Exercise inputs>
○ ○ ○ ○ ○ ○ ○

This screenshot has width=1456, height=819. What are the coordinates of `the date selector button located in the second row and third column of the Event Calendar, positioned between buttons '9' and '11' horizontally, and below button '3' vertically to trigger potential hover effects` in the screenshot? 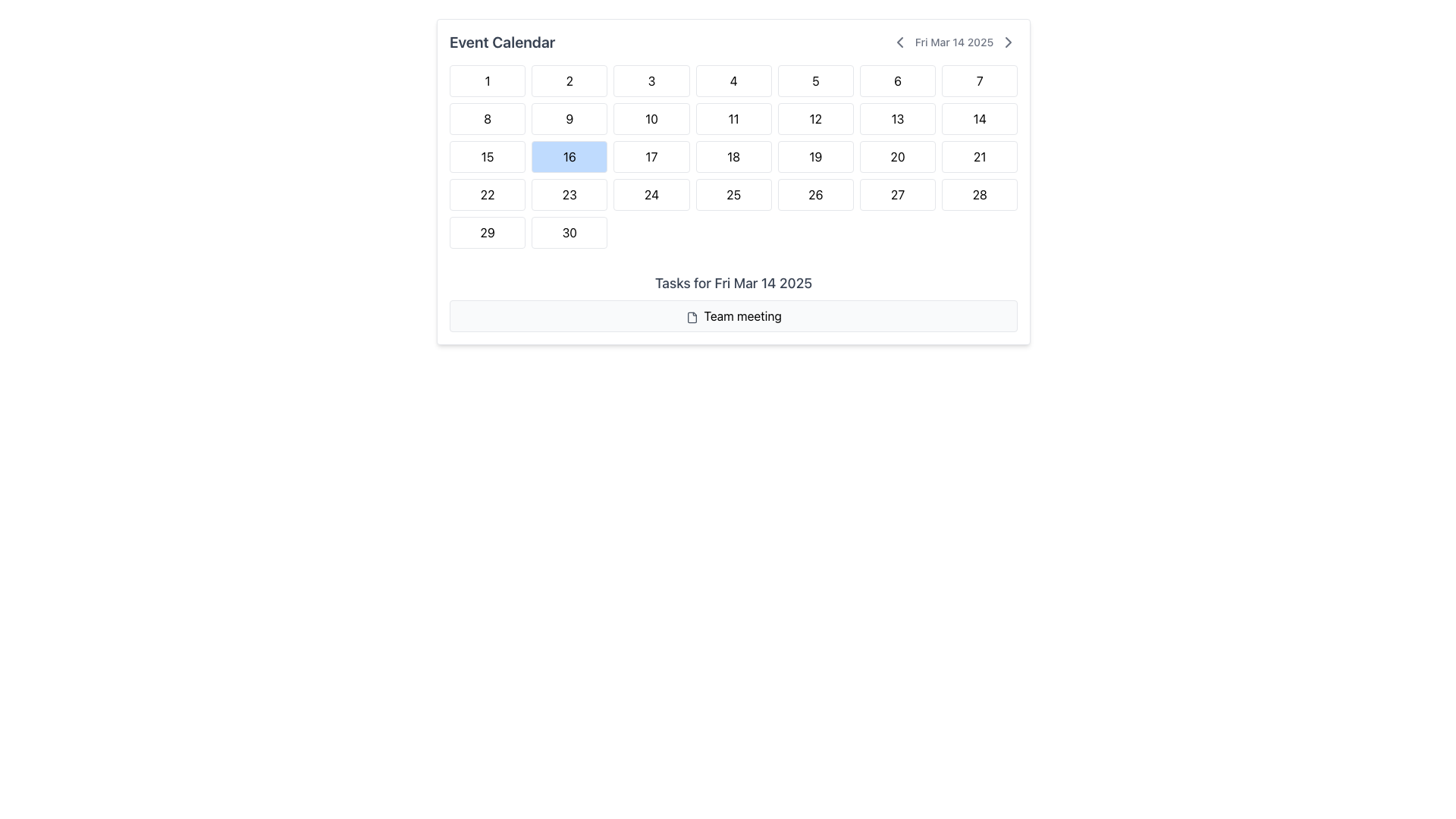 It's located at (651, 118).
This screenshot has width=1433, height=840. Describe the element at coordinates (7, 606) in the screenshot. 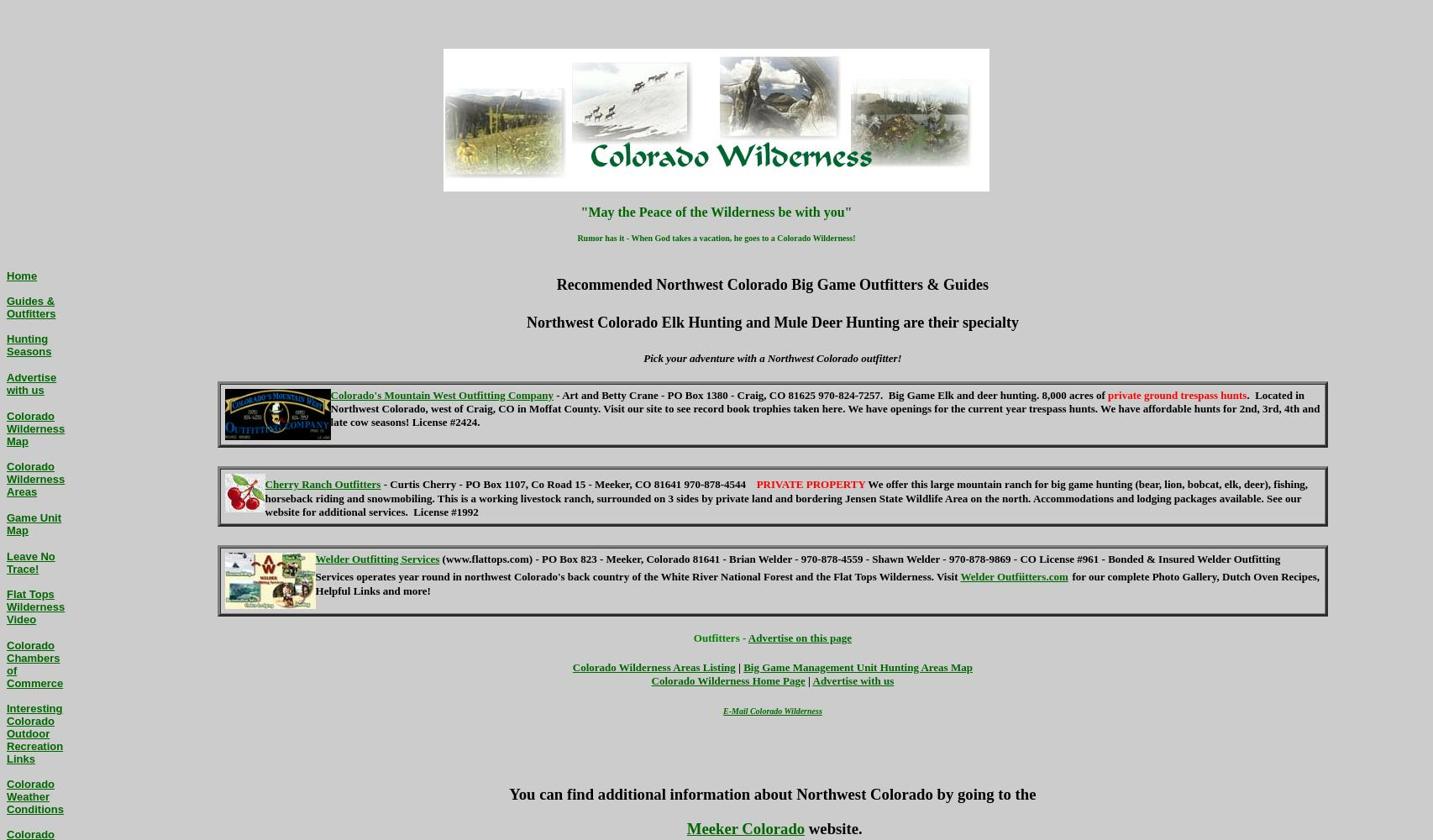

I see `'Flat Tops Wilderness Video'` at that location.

○ ○ ○ ○ ○ ○ ○

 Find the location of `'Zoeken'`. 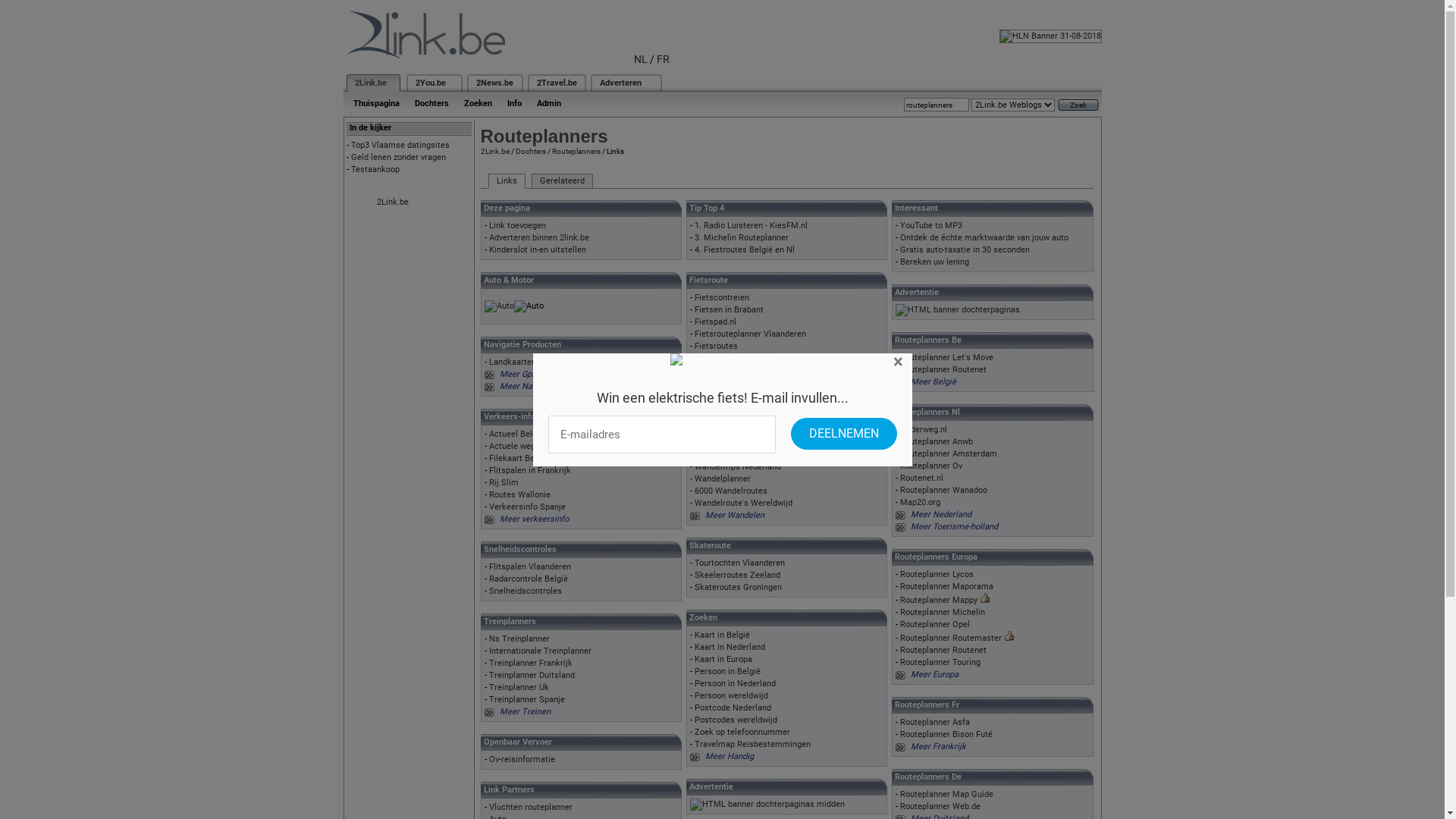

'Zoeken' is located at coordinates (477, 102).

○ ○ ○ ○ ○ ○ ○

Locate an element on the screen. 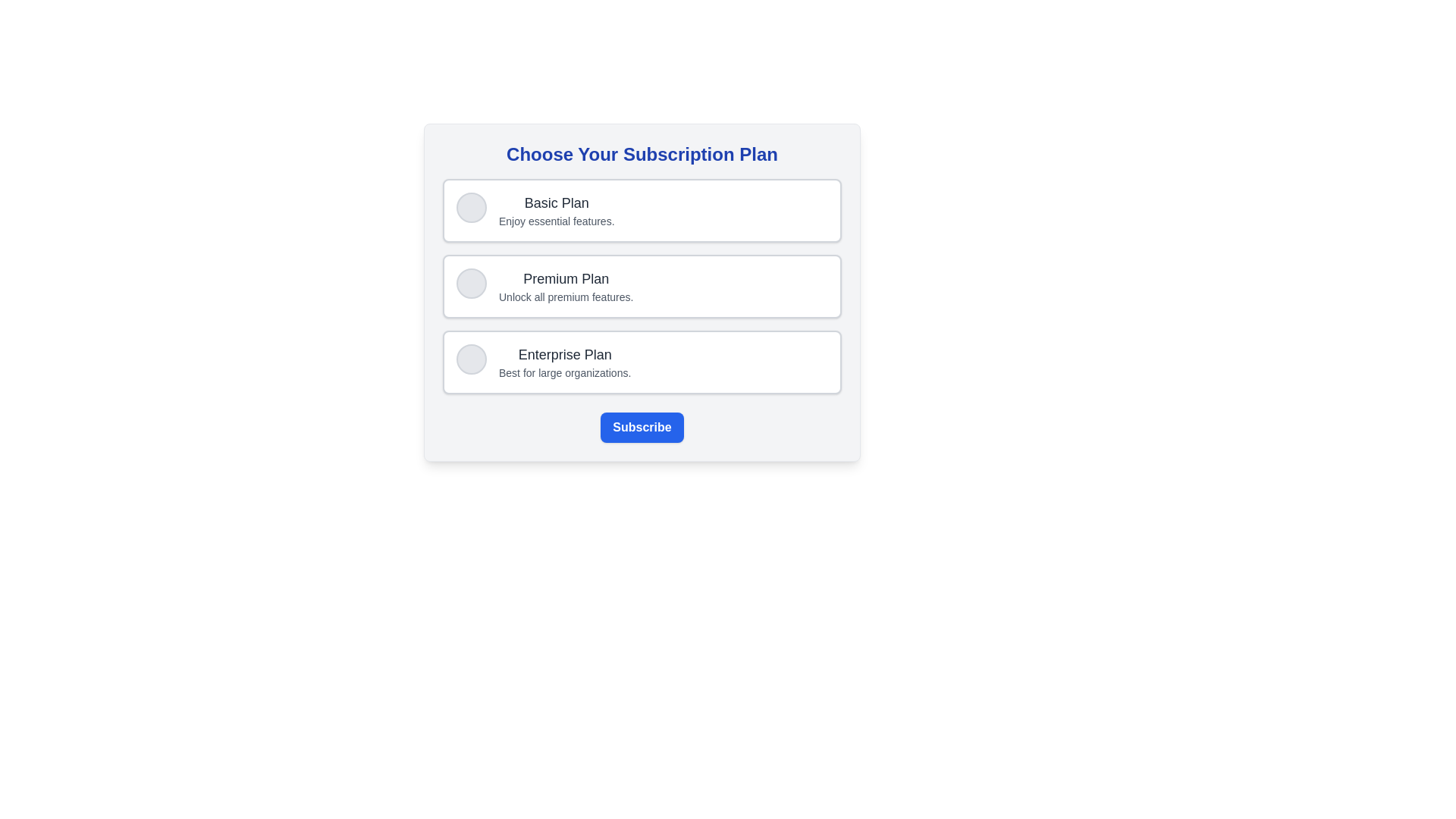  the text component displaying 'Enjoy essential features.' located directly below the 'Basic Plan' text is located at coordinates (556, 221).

○ ○ ○ ○ ○ ○ ○

Prompt> Update the items starting at the line containing "This screenshot has width=1433, height=840." and ending at the line containing "at that location.". Replace "Describe" with "Identify", change nothing else, and leave the pictures out.

Correct response>
This screenshot has width=1433, height=840. Identify the element at coordinates (7, 606) in the screenshot. 

I see `'Flat Tops Wilderness Video'` at that location.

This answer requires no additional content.